A few springs ago when we expected a really good grape harvest we swallowed hard and spent over sixty dollars for a ten-pound drum of DOOM, one brand name of the milky spore disease which government scientists found in the Japanese beetle populations in a part of New Jersey some years back. Ours came from one of the firms licensed by the U.S.D.A. to make the stuff, Fairfax Biological Control Laboratory. When spread by the spoonful in a four-by-four-foot grid in cropped or mowed sod and garden soil (where the beetles lay eggs) around the home place and orchard, the disease will attack the beetles in their grub stage. It will live on in the soil, being passed from generation to generation of beetle grubs, and will slowly expand out from our place wherever the beetles go. Milky spore will never completely eradicate the beetle, simply keep it in natural check so that it won’t appear in huge numbers and do serious crop damage.
Even milky spore disease’s most ardent fans admit that the effect is slow to take hold, and we still have more beetles than we’d like. But they do seem to become fewer each summer. Last year was the first time I didn’t have to cover the best grape clusters with plastic bags till the Japanese beetles left. Perhaps next year they will be nothing more than an occasional curiosity.

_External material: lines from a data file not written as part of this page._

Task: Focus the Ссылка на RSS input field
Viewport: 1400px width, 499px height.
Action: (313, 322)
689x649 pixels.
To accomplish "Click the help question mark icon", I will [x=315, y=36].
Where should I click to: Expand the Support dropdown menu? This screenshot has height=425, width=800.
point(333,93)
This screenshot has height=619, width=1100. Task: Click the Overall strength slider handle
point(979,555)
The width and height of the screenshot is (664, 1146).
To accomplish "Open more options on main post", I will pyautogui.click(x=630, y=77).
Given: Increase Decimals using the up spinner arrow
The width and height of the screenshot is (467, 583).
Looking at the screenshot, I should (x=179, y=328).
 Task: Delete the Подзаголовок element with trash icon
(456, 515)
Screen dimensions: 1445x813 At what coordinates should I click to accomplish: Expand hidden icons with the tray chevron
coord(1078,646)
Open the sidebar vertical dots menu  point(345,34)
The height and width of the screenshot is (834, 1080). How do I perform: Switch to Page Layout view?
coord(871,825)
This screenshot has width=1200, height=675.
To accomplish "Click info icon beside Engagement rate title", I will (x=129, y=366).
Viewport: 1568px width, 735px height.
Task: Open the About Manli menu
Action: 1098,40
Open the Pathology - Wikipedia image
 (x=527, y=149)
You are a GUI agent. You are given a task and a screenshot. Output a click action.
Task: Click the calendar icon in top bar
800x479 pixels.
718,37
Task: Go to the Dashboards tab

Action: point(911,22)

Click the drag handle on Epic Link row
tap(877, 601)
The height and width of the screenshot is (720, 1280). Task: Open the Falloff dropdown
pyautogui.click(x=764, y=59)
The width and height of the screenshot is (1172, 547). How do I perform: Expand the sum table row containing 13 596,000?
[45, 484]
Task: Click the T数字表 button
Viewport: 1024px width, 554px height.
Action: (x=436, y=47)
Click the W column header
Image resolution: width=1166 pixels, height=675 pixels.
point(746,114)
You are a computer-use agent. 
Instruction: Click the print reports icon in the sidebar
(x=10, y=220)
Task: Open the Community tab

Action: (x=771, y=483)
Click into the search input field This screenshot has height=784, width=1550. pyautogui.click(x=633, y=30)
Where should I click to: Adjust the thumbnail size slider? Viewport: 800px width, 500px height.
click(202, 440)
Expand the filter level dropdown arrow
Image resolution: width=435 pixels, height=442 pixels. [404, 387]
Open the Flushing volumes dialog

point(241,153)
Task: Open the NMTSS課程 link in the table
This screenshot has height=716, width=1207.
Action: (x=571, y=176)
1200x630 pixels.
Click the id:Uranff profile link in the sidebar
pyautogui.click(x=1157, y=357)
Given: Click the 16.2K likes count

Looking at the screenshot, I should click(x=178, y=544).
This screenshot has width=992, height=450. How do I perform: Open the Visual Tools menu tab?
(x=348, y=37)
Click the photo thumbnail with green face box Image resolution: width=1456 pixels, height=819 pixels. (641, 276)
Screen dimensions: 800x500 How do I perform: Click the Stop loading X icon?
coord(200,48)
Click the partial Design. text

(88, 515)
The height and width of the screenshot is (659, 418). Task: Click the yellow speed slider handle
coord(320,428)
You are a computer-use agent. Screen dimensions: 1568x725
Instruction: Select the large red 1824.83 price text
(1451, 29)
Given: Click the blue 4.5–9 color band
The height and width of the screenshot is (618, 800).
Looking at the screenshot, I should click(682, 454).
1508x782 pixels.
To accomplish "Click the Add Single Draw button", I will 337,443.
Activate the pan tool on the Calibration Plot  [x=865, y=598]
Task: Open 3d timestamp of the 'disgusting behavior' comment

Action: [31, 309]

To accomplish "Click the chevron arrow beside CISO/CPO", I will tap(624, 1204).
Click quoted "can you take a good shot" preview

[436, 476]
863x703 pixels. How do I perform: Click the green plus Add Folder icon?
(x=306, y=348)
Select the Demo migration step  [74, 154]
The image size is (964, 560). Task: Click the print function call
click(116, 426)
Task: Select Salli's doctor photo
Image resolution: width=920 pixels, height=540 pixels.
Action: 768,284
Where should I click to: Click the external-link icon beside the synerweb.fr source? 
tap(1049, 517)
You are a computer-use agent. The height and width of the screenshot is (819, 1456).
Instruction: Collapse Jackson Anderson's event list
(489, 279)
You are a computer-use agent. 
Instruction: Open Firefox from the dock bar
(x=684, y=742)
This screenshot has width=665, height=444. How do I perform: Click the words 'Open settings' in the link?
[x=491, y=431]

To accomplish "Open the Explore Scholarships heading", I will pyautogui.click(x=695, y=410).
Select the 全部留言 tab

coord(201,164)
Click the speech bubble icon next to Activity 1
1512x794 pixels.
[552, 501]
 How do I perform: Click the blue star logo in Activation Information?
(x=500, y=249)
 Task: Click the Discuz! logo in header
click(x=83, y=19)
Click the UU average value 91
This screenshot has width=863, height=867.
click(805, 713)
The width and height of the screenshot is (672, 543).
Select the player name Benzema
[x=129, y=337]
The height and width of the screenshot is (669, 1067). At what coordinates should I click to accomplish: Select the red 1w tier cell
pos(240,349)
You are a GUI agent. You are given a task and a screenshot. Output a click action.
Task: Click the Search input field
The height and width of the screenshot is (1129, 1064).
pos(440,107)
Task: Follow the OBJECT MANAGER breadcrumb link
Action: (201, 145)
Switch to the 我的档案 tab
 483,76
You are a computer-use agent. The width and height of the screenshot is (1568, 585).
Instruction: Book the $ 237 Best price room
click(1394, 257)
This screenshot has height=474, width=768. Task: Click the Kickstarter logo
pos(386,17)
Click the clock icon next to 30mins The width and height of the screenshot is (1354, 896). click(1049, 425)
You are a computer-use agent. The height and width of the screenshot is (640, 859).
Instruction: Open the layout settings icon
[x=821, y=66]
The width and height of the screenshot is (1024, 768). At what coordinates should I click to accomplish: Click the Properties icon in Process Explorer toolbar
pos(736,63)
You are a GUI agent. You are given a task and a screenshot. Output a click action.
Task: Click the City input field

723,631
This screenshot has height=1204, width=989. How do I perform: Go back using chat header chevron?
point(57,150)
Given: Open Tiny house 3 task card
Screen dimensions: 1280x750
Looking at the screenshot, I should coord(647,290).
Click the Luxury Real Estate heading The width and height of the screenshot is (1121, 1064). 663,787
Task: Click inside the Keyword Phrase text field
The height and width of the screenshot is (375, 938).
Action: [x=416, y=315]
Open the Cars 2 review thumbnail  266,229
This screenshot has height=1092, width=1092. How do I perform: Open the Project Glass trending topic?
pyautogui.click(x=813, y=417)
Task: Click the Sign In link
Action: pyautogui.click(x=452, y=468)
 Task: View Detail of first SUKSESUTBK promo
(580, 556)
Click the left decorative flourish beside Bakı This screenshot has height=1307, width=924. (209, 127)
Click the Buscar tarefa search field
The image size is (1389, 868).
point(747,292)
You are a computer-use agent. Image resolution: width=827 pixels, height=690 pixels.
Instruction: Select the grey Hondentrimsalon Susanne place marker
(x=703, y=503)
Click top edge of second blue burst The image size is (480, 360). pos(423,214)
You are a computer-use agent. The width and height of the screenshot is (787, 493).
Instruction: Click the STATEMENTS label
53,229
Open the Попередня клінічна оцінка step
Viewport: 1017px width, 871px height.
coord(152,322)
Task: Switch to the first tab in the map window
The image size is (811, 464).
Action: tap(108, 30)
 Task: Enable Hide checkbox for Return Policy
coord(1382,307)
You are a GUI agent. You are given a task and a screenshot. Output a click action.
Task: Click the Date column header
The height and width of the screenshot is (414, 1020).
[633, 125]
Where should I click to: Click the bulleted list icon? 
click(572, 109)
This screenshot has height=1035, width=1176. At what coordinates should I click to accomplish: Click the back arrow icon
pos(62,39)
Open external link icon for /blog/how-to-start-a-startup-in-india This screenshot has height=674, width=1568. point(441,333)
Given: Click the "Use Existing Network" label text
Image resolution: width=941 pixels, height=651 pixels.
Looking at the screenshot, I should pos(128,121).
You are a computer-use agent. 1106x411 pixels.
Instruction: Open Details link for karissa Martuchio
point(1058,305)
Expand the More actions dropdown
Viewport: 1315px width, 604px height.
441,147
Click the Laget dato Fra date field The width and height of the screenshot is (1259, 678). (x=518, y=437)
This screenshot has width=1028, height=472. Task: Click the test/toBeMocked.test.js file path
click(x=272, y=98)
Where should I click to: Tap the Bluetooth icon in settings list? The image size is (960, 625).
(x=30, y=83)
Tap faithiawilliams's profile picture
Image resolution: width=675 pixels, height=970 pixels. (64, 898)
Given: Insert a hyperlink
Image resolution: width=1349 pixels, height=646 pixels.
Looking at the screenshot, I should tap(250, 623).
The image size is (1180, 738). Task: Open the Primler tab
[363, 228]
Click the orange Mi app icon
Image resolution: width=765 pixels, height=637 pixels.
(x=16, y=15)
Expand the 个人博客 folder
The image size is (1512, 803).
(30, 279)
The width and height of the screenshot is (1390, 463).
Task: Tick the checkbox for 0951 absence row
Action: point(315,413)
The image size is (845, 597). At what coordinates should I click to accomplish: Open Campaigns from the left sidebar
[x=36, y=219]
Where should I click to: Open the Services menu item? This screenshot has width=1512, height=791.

If anyone is thinking that sixty dollars is a lot of folding money to spend getting a two-acre plot of sod rid of just one kind of bug, I might agree. But the cash and environmental savings are a lot greater than if we used whatever poisons they dream up to replace DDT over the next decade or so. And besides, I consider that money something of an investment in all our futures. Milky spore will spread out slowly from wherever it’s applied and sooner or later the spread from ours will meet the spread from someone else’s. The more folks use the stuff, the faster Japanese beetles will come under natural biological control, the better and easier will be gardening for us all, and there will be just one less excuse for the chemical companies to claim their poisons are the only thing keeping the human race from starvation.